13. Oscillating multi-tool. These cost $80 to $200 and are genuinely useful for specific tasks: cutting a door jamb flush for new flooring, removing old grout, trimming a pipe flush with the wall, or sanding in tight corners where a random orbit sander cannot fit. Many people borrow one for a particular task, discover how handy it is, and eventually buy their own. This is one of the tools most likely to graduate from "borrowed" to "owned."
14. Paint sprayer. Airless sprayers cost $300 to $1,000. HVLP sprayers cost $100 to $500. Either type turns a 3-day roller-and-brush paint job into a single day of spraying. But cleaning an airless sprayer takes 30 to 45 minutes and requires flushing gallons of water through the system. If you only paint once every few years, the sprayer sits idle and the seals dry out. Borrowing from someone who uses theirs regularly means you get a machine that is already broken in and maintained.
15. Table saw. This one is contentious. Table saw owners tend to be protective because it is a high-value, high-risk tool that takes effort to set up and calibrate. But for someone who needs to rip a few sheets of plywood for a one-off project, borrowing a table saw beats buying one that will dominate the garage forever. The compromise many groups arrive at: "come use it in my garage" instead of lending it out. The owner supervises, the borrower does the cuts, and the saw stays in its tuned-up home.
When to Stop Borrowing and Buy Your Own
The borrowing math breaks down when frequency goes up. If you are borrowing the same tool 3 or 4 times a year, the logistics of coordinating, picking up, returning, and cleaning start to exceed the actual cost of ownership. At that point, just buy the tool.
Buy when:
- You use the tool more than 3 times per year
- You need it on short notice (emergency plumbing tools, for example, cannot wait for a friend to drop them off)
- The tool requires personal calibration or setup that makes borrowing impractical (a miter saw dialed in for your specific trim angles)
- The tool is cheap enough that the hassle of borrowing is not worth the savings (a $20 caulk gun is not worth coordinating a pickup)
Keep borrowing when:
- The tool costs more than $200
- You use it fewer than 3 times per year
- It takes up significant storage space
- It requires ongoing maintenance you do not want to handle (gas engine tools, pressure washer winterization, sprayer seal replacement)
For a deeper breakdown of the own-versus-borrow calculation for specific tool categories, see the borrow-or-buy guides.
Frequently Asked Questions
What about renting from Home Depot or a rental center?
Rental centers charge $40 to $100 or more per day for most power tools, plus the drive time to pick up and return. Borrowing from a friend or neighbor is free, faster (they live closer than the rental counter), and often comes with a quick tutorial from someone who actually uses the tool.

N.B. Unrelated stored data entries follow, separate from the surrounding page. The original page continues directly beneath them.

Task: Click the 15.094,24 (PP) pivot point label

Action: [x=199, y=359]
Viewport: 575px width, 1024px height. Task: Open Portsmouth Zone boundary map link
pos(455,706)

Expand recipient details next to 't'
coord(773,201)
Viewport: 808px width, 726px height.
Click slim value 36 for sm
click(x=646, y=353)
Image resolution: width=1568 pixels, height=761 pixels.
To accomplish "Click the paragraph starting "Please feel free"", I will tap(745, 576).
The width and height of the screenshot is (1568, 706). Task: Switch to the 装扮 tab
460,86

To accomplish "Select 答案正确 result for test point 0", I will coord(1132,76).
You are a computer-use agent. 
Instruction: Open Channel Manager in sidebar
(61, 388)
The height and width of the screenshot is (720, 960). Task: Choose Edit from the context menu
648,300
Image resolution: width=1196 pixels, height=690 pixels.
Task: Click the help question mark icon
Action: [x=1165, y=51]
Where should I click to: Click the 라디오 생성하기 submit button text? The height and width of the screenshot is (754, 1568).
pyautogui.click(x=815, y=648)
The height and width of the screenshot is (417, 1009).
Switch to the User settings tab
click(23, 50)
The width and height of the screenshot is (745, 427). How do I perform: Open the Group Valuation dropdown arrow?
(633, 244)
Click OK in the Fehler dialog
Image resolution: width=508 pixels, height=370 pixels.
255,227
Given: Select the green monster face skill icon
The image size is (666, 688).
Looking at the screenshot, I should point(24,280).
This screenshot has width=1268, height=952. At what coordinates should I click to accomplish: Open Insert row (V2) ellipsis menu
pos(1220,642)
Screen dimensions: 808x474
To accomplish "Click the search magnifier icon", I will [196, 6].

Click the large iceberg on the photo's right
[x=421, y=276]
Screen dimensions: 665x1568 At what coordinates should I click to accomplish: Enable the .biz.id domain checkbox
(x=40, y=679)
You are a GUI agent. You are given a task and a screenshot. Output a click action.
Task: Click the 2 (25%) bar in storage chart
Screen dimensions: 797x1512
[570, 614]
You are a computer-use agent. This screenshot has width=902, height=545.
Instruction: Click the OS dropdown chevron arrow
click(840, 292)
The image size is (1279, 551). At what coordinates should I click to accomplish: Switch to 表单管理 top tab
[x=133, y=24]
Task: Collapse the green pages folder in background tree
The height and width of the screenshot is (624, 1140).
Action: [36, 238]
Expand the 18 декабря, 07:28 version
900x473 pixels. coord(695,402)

Rental makes sense for truly specialized equipment like excavators, jackhammers, or concrete saws that nobody in your circle owns. For standard power tools, borrowing from your network wins on cost, convenience, and the hands-on advice that comes with it.
What if nobody in my group owns the tool I need?
Three options. First, rent from a store for the single job. Second, buy it yourself and become the person who has it for the group (this is how most tool libraries grow their inventory). Third, check whether a local tool library, makerspace, or public library lending program has it. Cities like Portland, Sacramento, and Berkeley run formal tool lending programs through their library systems, and the selection is often broader than you would expect.